::: GIVEN ENTRIES
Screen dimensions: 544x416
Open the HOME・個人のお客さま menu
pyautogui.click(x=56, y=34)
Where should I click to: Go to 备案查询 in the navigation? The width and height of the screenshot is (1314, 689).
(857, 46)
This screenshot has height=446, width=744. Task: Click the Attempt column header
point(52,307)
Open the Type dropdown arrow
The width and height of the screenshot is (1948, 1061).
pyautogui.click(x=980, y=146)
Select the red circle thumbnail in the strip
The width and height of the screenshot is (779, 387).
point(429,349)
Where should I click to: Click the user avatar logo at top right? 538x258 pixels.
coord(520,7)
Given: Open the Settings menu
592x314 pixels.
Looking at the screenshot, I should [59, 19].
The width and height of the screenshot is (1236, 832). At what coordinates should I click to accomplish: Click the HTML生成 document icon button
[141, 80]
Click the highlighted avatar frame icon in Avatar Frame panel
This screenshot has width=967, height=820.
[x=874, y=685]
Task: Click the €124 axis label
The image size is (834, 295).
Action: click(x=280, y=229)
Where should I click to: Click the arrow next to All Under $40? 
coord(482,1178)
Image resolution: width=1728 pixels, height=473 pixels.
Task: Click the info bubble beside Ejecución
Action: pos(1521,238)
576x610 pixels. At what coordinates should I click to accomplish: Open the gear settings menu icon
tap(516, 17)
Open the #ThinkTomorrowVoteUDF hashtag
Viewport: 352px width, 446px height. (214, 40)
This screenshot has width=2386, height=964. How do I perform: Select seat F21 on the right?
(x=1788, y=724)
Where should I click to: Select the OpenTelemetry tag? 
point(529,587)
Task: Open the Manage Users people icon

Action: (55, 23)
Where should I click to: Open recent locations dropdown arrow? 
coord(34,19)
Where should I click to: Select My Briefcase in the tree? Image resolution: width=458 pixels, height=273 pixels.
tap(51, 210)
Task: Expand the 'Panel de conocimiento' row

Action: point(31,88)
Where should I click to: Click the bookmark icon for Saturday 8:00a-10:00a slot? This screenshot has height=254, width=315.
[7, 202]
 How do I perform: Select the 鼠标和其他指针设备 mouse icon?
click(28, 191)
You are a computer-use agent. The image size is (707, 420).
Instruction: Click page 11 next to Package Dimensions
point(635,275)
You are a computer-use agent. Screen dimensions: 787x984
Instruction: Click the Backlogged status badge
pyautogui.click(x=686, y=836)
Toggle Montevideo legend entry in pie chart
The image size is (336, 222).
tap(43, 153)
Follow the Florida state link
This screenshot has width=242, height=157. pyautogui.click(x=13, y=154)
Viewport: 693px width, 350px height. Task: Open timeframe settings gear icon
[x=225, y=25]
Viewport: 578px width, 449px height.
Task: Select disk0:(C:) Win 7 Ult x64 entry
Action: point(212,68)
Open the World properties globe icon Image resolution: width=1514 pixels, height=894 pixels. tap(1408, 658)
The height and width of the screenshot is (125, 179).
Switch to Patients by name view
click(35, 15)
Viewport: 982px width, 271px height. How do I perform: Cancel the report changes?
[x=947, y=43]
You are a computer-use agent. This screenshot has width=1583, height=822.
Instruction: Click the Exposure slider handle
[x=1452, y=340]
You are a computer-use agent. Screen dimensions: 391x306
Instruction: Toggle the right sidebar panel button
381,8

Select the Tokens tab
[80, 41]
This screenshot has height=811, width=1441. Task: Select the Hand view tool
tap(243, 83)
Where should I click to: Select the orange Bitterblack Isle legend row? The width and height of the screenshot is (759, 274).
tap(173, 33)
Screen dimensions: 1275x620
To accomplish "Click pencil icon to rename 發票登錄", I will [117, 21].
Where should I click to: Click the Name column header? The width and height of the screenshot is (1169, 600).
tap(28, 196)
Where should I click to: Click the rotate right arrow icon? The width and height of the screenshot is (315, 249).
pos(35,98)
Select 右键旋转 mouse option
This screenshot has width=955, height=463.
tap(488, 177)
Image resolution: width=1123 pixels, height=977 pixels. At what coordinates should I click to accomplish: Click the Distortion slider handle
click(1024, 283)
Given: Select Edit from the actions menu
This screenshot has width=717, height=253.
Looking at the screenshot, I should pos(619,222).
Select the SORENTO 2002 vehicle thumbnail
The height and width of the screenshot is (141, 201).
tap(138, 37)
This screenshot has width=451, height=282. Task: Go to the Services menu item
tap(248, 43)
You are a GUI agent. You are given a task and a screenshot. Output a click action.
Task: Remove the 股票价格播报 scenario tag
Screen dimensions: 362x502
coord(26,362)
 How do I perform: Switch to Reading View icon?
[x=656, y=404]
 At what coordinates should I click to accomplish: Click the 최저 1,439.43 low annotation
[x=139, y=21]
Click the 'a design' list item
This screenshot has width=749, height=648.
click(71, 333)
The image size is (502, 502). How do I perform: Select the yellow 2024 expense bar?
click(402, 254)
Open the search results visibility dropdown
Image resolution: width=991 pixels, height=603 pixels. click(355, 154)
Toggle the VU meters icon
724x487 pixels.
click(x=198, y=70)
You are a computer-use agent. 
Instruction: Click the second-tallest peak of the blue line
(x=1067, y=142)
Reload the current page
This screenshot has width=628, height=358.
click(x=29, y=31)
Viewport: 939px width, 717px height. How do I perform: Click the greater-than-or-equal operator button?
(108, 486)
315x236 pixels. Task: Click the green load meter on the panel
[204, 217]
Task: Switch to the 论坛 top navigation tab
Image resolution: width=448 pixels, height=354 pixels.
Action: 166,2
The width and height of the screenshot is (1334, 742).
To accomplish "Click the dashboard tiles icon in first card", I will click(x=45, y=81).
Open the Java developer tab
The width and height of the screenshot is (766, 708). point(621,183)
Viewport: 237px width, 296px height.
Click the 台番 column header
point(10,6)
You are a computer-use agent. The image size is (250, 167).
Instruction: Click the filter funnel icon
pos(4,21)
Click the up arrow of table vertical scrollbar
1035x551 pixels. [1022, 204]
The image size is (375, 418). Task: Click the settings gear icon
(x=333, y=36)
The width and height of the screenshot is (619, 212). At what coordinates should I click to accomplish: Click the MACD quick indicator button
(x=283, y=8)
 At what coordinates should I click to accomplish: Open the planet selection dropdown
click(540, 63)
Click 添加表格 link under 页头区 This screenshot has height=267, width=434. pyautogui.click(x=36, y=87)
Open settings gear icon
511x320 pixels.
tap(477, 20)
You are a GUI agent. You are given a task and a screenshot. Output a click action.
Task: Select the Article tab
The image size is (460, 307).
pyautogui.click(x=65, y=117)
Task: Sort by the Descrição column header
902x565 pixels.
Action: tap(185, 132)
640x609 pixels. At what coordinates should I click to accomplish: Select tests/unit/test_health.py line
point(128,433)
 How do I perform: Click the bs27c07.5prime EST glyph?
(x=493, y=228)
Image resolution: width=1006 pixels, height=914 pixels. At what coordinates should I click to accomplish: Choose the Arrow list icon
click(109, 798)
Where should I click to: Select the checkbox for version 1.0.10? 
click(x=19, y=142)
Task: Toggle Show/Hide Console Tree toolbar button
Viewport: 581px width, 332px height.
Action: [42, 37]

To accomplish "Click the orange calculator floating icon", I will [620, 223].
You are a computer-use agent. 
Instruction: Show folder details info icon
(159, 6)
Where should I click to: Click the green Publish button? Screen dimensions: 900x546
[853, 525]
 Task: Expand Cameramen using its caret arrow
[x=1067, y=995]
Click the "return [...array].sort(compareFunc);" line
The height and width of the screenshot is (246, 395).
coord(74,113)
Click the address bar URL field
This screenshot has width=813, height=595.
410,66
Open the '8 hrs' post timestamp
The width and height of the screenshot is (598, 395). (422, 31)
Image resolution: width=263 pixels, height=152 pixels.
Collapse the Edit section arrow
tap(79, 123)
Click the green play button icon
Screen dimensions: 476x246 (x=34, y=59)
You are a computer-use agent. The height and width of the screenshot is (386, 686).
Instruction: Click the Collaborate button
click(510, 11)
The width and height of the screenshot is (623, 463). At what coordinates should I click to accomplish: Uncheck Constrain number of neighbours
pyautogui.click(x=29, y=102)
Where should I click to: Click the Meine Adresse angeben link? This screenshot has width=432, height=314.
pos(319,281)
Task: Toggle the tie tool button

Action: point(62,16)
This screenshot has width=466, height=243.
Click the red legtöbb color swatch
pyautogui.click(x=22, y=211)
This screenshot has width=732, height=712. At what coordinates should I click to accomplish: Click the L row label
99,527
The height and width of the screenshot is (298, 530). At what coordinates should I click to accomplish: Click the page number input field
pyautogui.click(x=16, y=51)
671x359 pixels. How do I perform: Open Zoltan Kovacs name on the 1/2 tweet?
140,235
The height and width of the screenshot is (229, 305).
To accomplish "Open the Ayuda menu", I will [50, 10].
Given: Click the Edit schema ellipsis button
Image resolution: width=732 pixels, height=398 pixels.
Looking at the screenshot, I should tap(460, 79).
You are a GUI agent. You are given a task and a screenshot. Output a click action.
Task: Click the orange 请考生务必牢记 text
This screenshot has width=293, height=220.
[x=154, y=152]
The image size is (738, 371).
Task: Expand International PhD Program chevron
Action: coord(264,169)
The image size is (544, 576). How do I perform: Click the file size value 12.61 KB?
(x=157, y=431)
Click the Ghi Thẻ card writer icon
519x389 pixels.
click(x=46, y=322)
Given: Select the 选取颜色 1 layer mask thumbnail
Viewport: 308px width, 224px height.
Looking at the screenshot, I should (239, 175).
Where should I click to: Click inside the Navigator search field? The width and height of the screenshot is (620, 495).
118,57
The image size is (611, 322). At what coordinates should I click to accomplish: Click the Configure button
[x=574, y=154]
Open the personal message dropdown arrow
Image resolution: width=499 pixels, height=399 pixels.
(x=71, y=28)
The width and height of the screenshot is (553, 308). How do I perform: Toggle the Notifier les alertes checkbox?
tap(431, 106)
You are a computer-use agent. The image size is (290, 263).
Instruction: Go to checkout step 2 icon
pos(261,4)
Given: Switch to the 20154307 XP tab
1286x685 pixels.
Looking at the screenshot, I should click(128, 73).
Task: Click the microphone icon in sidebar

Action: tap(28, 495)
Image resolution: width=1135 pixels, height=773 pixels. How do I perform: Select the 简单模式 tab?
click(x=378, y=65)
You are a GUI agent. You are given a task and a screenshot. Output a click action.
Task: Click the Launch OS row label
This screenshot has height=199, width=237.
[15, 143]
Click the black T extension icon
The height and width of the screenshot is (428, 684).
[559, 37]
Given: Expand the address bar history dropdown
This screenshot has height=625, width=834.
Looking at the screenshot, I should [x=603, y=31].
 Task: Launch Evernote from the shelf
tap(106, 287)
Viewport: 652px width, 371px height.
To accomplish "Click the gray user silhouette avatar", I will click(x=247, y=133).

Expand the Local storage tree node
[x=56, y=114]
::::::
**WORK TASK**
Find the number of lines in the data above that contain "address". Please give that number alone.

**RESULT**
2